§ **WHAT YOU ARE ASKED TO DO**
When the line containing "Task: Open the Light chart export menu" appears in the entries below, begin printing there and stop after the line containing "This screenshot has height=307, width=519."; print each of those lines exactly and no other line.

━━━━━ INPUT RECORDS ━━━━━

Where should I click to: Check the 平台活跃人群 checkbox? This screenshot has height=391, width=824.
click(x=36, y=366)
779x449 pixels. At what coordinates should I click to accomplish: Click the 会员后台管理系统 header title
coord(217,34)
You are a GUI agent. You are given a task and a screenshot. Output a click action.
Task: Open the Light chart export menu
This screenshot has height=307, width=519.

━━━━━
━━━━━ INPUT RECORDS ━━━━━

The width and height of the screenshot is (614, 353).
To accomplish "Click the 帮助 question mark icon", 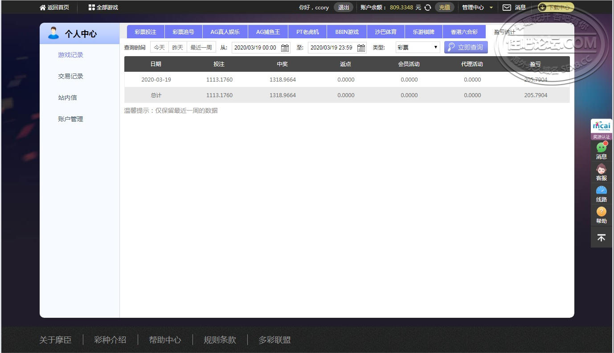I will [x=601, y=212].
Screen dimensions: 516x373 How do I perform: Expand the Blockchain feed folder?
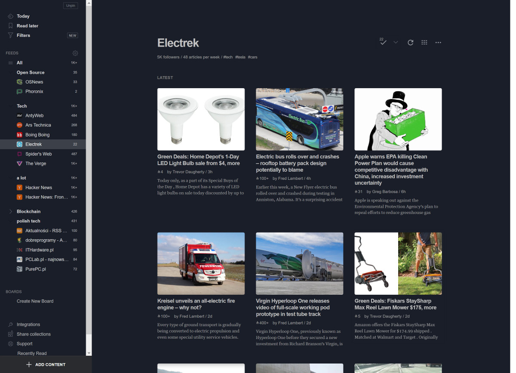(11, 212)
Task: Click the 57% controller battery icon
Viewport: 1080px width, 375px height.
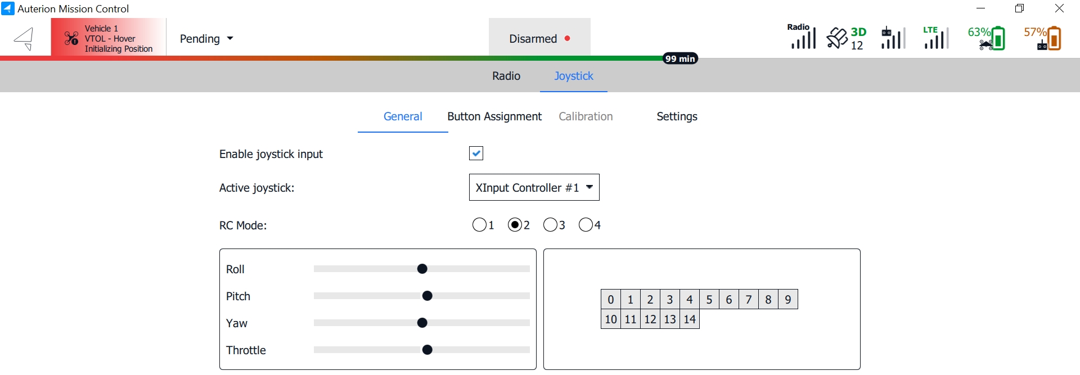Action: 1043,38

━━━━━
━━━━━ INPUT RECORDS ━━━━━

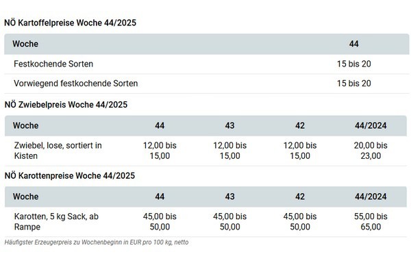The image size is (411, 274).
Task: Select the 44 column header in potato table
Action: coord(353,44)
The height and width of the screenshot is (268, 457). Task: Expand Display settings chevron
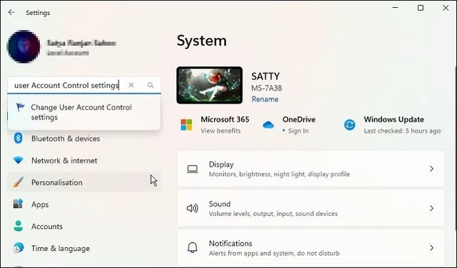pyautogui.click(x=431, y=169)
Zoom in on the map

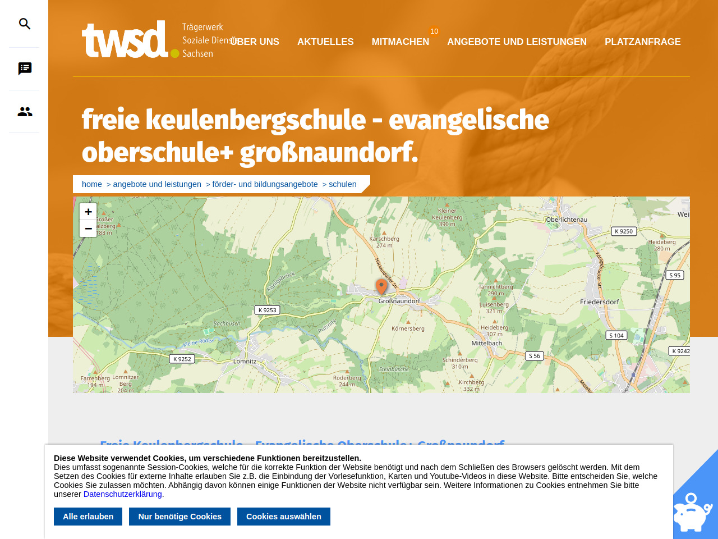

━━━━━

§ **OUTPUT BELOW**
Task: Open the Light chart export menu
This screenshot has height=307, width=519.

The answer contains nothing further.